Es preocupante que las administraciones municipales reduzcan su postura a “cumplir una orden judicial” en lugar de diseñar políticas públicas serias, basadas en datos y análisis técnicos. La ilegalidad del mototaxismo no es un tema nuevo, ni sus riesgos son desconocidos: saturación de vías, accidentalidad creciente y uso del vehículo para actividades delictivas.
Publicado por: Editorial
Los hechos ocurridos el pasado viernes en el área metropolitana de Bucaramanga, con motociclistas cerrando vías y exigiendo la revisión de la prohibición del parrillero, ordenada por la justicia, no son más que un capítulo repetido de un problema cuya solución las autoridades insisten en dilatar, en lugar de resolver de fondo.
La respuesta de los alcaldes ha sido anunciar nuevas mesas de diálogo, lo que demuestra que las anteriores no fueron precisamente una solución, además de que, insistir en esta metodología sólo le deja a la ciudadanía la sensación de que únicamente se le están dando largas al cumplimiento de la orden judicial, y que falta voluntad política para enfrentar el fondo del asunto, que incluye fenómenos francamente desestabilizadores, como el transporte ilegal desbordado, el aumento de la criminalidad asociada a las motos y la incapacidad evidente de la autoridad de tránsito, de hacer cumplir las normas.
Es preocupante que las administraciones municipales reduzcan su postura a “cumplir una orden judicial” en lugar de diseñar políticas públicas serias, basadas en datos y análisis técnicos.

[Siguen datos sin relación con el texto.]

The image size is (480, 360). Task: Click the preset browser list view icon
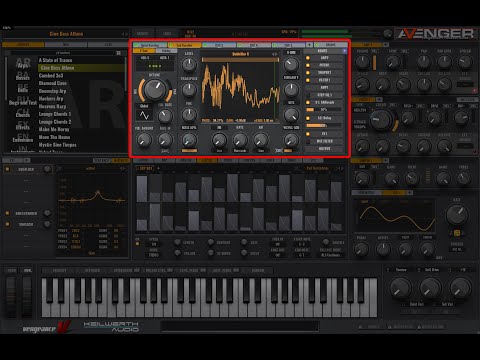pos(118,53)
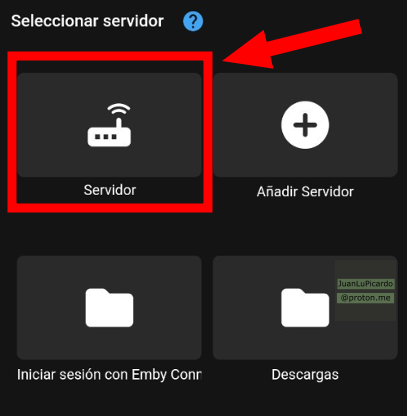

La ilegalidad del mototaxismo no es un tema nuevo, ni sus riesgos son desconocidos: saturación de vías, accidentalidad creciente y uso del vehículo para actividades delictivas.

Sin embargo, la respuesta ha sido más la complacencia que la autoridad, hasta el punto en que la justicia tuvo que intervenir para ordenar actuar, pero, a pesar de haber tenido varios meses para prepararse para este momento, las autoridades simplemente convocan a más conversaciones con quienes operan al margen de la ley, con lo que se muestra una debilidad institucional que ahonda el problema.
Toda esta ambigüedad y debilidad en el ejercicio del poder está provocando que las protestas se vayan haciendo cada vez más frecuentes, al punto de crearse un círculo vicioso, en el que, como las autoridades no actúan a tiempo, la protesta violenta se convierte en un mecanismo efectivo, cosa que se agrava con el hecho de que cuando finalmente interviene la autoridad, lo hacen con titubeos, como ocurrió hace dos días, enviando el nefasto mensaje de que cerrando vías se evita la prohibición.
El problema, por supuesto, va más allá del orden público, pues el área metropolitana tiene una de las tasas más altas de motos en el país, muchas vinculadas a negocios ilegales de alquiler. Las vías, insuficientes y mal planificadas, colapsan con un solo bloqueo, y, además, el gobierno nacional ha desmantelado herramientas claves para el control del espacio público, restando a las autoridades locales su capacidad de reacción, aunque también es cierto que si los alcaldes no toman posiciones claras, las nuevas mesas de diálogo serán otro fracaso anunciado.
Es hora de tomar decisiones con base en las cifras de accidentalidad, las denuncias por crimen organizado y los estudios de movilidad, no en la presión de unos cuantos; de lo contrario, seguiremos en este ciclo absurdo, en el que cada protesta abre una mesa de diálogo, cada orden judicial será incumplida y la ciudad seguirá pagando el precio del caos en sus vías.